Tanpa diwarnai gembar-gembor
kesataraan jender, para pejuang perempuan itu melakukan pemikiran kritis
dan aneka upaya yang amat penting bagi kemajuan bangsa.
Dari paparan tersebut tercermin, misi
diperingatinya Hari Ibu lebih untuk mengenang semangat dan perjuangan para
perempuan dalam upaya perbaikan kualitas bangsa ini. Dari situ pula
tercermin semangat kaum perempuan dari berbagai latar belakang untuk
bersatu dan bekerja sama. Yang lebih hebat, pemikiran dan aneka upaya
penting itu terjadi jauh sebelum kemerdekaan negeri ini diraih dan jauh
sebelum konsep-konsep jender dan feminisme berkembang di negeri ini.
Kata Ibu
Yang barangkali telah merancukan
pemaknaan hari ibu adalah digunakannya kata “Ibu” dan bukan perempuan.
Masalahnya, jika ditilik dari apa yang dilakukan para pejuang saat itu,
titik sentral yang digarap adalah kaum perempuan secara umum, bukan sebatas kaum ibu.

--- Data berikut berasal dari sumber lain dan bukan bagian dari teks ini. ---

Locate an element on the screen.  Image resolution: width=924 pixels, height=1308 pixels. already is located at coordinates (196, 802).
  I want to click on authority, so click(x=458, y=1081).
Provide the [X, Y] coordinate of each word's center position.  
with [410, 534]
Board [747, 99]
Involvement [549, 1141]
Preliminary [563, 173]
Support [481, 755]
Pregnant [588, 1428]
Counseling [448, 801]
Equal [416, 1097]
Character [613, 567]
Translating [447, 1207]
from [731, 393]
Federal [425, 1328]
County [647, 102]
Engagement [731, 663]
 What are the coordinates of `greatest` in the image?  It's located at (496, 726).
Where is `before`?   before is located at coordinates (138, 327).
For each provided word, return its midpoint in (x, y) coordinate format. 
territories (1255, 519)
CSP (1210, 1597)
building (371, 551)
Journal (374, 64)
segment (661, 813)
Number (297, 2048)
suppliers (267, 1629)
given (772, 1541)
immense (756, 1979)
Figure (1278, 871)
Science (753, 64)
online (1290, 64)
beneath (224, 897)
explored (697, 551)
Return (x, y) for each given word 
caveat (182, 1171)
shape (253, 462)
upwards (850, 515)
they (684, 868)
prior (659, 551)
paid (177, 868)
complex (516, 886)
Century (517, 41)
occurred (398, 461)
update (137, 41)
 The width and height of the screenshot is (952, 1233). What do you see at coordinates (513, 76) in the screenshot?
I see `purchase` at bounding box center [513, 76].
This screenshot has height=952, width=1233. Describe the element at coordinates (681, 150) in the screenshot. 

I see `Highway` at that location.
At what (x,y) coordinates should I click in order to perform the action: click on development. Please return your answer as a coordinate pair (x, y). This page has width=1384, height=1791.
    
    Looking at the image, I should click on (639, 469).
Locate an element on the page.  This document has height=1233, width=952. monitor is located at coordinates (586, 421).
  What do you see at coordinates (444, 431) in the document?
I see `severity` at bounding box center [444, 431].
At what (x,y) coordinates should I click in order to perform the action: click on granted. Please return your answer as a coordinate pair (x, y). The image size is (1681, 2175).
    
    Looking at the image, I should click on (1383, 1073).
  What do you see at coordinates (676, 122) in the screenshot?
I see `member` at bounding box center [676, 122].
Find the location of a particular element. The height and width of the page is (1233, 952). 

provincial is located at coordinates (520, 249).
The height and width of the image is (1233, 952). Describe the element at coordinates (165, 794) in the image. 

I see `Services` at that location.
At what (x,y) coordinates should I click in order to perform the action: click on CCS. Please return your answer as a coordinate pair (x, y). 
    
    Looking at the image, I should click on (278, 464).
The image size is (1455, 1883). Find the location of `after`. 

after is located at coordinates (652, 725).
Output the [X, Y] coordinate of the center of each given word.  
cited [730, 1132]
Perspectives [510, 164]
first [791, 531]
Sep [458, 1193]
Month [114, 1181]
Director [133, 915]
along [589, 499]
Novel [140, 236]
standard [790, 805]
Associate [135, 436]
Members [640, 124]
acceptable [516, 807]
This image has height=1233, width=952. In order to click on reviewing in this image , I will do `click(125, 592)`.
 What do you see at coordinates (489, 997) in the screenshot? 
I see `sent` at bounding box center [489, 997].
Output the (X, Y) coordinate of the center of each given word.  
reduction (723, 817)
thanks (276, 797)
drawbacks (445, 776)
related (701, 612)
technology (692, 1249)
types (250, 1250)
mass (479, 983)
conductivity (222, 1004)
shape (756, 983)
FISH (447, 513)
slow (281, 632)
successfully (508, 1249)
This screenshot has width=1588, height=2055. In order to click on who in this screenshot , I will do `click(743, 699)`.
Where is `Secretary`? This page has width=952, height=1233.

Jadi menilik sejarahnya, mestinya
bukan the state of being mother-nya yang diapresiasi, tetapi keperempuanan
ysng demangat juang mereka yang hebat.
Penggunaan kata ibu ini pula yang yang
tampaknya telah membuat pemaknaan Hari Ibu terseret ke arah pemkanaan
Mother’s Day, yang lebih ditujukanuntuk memberi puja-puji terhadap keibauan
(motherhood) dan perannya sebagai “yang telah melahirkan dan menyusui”,
sebagai pengasuh anak-anak, sumber kasih sayang, pemandu urusan domestik
dan pendamping suami.
Hal-hal inilah yang menjadi titik
sentral peringatan Mother’s Day di sebagian negara Eropa dan TimurTengah,
yang mendapat pengaruh dari kebiasaan memuja Dewi Rhea, istri Dewa Kronus,
dan ibu para Dewa dalam sejarah Yunani Kuno.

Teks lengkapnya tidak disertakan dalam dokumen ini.